With the ruling on Prop 8, the gay marriage debate has suddenly been brought back to life.
Well, I figure this is as good a time as any to share my thoughts on the issue.
First of all, the religious right is correct. Marriage is a holy and sacred institution. Perhaps, if that is what a particular religion believes, it should not be tainted or disgraced by the marriage of a same sex couple. On the other hand, what does the religious right think of Rush's three marriages? Or Republicans who get divorced?
The purpose of marriage (from a religious sense) is the raising of a family, is it not? So, according to most of the doctrines which oppose gay marriage, these couples should not be using birth control, right? Moreover, widows, divorced people, etc. shouldn't be getting married if the woman is post-menopausal, and unable to bear children, right?
In fact, in many of these religions, people probably shouldn't be marrying if the woman is employed full time outside the home, right? After all, women were intended to raise the family, right?
Well, the hypocrisy of the reasoning behind protecting the sanctity of marriage aside, here is my point. The whole institution of legal marriage is a disgrace to both the sanctity of marriage, and the liberty of individuals.
If a marriage is a holy union, why should you need the government's approval? What about couples who are in love, who have their creator's blessing, but cannot afford a marriage license, or for whatever reason are unable to attain one?
Some say that the issue is over a word. A less extreme view of my own perspective would argue that marriage should be changed to a "civil union" or "legal union" for both gay and straight couples, to take the religious fervor out of the argument.
My own, perhaps rather extreme, opinion, is that marriage as a governmental or political institution should be abolished. There are a series of "benefits," "drawbacks," and other effects which come with legal marriage. These should each be considered individually, and be up to the individuals involved to decide.
Many of these issues can be addressed with wills and living wills. Inheritance, hospital visitation rights, organ donations, funeral arrangements, medical decisions, etc. should go to biological family (parents or children), not to spouses, unless a specific arrangement has been made and legally documented prior to the situation arising.
Taxes should be based on living arrangements, not based on personal or romantic relationships or emotional attachments. Roommates (regardless of their domestic arrangement) who choose to live as a household should be able to file taxes as one, regardless of whether or not they are "married."
Health insurance companies and employers should decide who is eligible for non-employee benefits based on their policies, not based on a piece of paper issued by a court.
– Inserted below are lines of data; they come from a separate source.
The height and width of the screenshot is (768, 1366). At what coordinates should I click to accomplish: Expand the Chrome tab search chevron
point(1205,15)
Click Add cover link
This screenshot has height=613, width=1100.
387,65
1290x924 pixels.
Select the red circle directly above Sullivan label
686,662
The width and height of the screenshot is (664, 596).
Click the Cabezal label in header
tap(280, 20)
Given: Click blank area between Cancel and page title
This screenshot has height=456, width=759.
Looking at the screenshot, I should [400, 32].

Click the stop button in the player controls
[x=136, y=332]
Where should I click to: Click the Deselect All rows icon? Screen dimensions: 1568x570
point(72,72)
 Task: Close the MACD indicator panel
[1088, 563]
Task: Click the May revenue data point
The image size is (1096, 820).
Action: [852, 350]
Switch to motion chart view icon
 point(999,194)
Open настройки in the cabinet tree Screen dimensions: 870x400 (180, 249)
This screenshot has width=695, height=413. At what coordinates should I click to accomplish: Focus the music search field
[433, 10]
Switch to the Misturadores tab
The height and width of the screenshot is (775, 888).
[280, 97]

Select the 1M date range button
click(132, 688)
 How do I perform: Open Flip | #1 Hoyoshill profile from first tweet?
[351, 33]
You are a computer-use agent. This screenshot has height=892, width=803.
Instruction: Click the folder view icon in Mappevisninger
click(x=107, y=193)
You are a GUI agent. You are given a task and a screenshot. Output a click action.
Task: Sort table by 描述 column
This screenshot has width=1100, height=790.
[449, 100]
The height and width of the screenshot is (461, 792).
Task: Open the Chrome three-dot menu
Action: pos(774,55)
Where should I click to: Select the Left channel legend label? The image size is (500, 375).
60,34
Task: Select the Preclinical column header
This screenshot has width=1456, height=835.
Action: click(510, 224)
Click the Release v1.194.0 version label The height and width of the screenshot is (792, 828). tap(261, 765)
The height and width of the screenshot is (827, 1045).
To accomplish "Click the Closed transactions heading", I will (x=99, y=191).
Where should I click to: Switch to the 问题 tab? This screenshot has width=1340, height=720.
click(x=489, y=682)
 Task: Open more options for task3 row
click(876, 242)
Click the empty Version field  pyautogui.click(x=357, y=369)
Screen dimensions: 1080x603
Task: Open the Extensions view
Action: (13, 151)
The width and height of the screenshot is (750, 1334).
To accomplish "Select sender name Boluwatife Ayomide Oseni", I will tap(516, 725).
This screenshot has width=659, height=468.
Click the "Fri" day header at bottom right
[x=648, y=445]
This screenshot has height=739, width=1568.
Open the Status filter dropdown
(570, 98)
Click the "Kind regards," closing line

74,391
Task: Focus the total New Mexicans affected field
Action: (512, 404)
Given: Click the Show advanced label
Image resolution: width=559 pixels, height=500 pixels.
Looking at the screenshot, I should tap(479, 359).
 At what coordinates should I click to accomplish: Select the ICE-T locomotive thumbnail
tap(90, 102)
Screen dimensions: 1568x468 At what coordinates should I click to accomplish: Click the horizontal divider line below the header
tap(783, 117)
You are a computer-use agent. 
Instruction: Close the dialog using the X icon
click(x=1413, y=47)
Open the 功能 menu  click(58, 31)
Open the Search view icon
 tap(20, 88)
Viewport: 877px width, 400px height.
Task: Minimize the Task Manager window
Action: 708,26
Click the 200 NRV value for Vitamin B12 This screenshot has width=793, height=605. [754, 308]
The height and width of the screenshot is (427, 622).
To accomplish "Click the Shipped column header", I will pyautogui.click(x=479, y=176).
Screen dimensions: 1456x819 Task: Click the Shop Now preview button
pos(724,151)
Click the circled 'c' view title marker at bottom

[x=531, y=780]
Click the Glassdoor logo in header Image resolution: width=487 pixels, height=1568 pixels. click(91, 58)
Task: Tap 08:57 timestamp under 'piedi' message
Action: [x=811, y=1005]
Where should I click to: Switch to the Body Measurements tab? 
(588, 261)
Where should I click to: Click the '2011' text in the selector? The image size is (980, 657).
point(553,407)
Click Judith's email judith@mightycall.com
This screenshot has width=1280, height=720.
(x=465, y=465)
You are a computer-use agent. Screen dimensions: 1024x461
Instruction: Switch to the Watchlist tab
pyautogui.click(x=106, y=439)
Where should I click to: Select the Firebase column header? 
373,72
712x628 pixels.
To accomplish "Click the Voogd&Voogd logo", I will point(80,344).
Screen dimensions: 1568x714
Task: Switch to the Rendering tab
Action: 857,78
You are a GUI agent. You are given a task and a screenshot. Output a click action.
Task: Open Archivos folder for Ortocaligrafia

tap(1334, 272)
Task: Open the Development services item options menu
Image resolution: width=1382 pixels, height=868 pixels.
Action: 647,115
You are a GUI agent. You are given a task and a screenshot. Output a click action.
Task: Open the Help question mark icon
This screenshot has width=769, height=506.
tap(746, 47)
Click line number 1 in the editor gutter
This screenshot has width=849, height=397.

A couple of good examples before I stop rambling. Many adults never get married. Some get divorced and stay single. Some adults have long-term roommates. For instance, one woman I know has been married, and lived with her roommate for 30 years (almost as long as she has been married to her husband). They pay bills together, pay rent together, and share groceries. The roommate recently became unemployed, and is now being supported by my acquaintance and her husband. When the couple was raising their child, the roommate was there to support them and help them. Their daughter describes it as "almost like having a second mother." From a financial or tax standpoint, is she any less a part of their household than the husband?
Gay or straight, people should have the right (and responsibility) to make choices regarding individual financial, legal, and medical decisions. These should not be lumped into one institution, under a name borrowed from religion, and based entirely (at least in theory), on an emotional, sexual, and romantic relationship. Leave "marriage" and "unions" up to the people and their churches, and let the state worry about specific transactions.